DATA LINES start
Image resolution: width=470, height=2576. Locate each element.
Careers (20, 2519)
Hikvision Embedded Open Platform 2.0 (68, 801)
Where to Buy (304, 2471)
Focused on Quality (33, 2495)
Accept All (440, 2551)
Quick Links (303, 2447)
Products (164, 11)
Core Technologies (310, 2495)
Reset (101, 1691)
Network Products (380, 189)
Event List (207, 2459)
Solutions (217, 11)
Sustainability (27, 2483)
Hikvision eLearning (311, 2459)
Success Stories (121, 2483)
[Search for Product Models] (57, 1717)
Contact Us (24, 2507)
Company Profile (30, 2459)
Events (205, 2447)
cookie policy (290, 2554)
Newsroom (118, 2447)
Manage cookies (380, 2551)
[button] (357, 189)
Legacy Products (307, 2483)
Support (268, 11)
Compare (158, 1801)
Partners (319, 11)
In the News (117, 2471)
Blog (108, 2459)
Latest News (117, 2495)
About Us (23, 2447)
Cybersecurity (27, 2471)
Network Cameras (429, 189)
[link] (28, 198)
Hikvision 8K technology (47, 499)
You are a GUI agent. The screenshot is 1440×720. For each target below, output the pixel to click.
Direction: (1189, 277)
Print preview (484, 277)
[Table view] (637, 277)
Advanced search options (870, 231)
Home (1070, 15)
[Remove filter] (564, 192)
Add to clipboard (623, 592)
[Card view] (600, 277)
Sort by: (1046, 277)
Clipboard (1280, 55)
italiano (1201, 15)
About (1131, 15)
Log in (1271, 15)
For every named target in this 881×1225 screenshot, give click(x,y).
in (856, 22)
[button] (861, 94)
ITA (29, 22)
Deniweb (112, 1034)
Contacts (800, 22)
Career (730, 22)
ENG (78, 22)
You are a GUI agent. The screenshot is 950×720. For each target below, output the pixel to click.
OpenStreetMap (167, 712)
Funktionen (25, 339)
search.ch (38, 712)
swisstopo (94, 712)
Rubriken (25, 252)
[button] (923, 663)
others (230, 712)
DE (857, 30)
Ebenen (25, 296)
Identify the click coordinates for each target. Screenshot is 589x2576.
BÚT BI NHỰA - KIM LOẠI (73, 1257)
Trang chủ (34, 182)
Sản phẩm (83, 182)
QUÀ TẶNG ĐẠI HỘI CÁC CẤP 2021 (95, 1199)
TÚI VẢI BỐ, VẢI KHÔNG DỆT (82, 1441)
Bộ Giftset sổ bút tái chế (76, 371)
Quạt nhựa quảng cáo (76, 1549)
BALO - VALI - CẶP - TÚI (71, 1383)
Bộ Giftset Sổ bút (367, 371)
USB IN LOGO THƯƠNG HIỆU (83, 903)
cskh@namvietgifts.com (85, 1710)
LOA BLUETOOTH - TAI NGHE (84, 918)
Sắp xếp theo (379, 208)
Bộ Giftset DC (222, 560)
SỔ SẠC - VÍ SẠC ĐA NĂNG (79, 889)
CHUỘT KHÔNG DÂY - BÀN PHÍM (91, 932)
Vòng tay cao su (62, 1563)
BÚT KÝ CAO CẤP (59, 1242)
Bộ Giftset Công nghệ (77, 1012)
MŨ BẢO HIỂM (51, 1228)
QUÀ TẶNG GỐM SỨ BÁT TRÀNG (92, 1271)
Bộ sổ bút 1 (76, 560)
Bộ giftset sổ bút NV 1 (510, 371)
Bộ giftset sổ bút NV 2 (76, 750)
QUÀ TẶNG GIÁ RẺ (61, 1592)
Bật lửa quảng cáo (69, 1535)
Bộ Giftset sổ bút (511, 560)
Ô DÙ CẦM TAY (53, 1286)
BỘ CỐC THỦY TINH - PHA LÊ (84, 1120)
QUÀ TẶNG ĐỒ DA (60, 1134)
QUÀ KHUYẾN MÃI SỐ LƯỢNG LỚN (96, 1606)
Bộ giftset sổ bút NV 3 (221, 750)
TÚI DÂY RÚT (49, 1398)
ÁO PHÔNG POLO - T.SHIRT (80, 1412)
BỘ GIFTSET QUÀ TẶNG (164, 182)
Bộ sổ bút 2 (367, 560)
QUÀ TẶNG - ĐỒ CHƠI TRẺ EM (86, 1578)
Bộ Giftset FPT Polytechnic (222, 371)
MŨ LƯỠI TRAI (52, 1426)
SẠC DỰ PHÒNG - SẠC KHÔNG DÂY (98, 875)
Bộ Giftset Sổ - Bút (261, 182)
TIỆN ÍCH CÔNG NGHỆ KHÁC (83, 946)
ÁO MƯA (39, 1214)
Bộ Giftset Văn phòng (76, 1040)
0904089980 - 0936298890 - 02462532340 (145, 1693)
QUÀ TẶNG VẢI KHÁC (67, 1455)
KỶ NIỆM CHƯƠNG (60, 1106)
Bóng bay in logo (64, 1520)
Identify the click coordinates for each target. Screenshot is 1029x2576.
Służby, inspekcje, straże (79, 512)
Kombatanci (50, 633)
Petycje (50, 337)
DATA LINES end
▶ [TASK OBJECTIVE]:
Please write out the data again, from its first line through the line that contains "ENG (78, 22)", request lines included, and shift every number in the coordinates up by 4. Leave out all lines after that one.

▶ [THE RESULT]:
Image resolution: width=470, height=2576. Locate each element.
Careers (24, 2523)
Hikvision Embedded Open Platform 2.0 (72, 805)
Where to Buy (308, 2475)
Focused on Quality (37, 2499)
Accept All (444, 2555)
Quick Links (307, 2451)
Products (168, 15)
Core Technologies (314, 2499)
Reset (105, 1695)
Network Products (384, 193)
Event List (211, 2463)
Solutions (221, 15)
Sustainability (31, 2487)
Hikvision eLearning (315, 2463)
Success Stories (125, 2487)
[Search for Product Models] (61, 1721)
Contact Us (28, 2511)
Company Profile (34, 2463)
Events (209, 2451)
cookie policy (294, 2558)
Newsroom (122, 2451)
Manage cookies (384, 2555)
[button] (361, 193)
Legacy Products (311, 2487)
Support (272, 15)
Compare (162, 1805)
Partners (323, 15)
In the News (121, 2475)
Blog (112, 2463)
Latest News (121, 2499)
About Us (27, 2451)
Cybersecurity (31, 2475)
Network Cameras (433, 193)
[link] (32, 202)
Hikvision 8K technology (51, 503)
You are a GUI agent. The screenshot is 1440×720. For each target below, output the pixel to click.
Direction: (1193, 281)
Print preview (488, 281)
[Table view] (641, 281)
Advanced search options (874, 235)
Home (1074, 19)
[Remove filter] (568, 196)
Add to clipboard (627, 596)
[Card view] (604, 281)
Sort by: (1050, 281)
Clipboard (1284, 59)
italiano (1205, 19)
About (1135, 19)
Log in (1275, 19)
For every named target in this 881×1225 screenshot, give click(x,y).
in (860, 26)
[button] (865, 98)
ITA (33, 26)
Deniweb (116, 1038)
Contacts (804, 26)
Career (734, 26)
ENG (82, 26)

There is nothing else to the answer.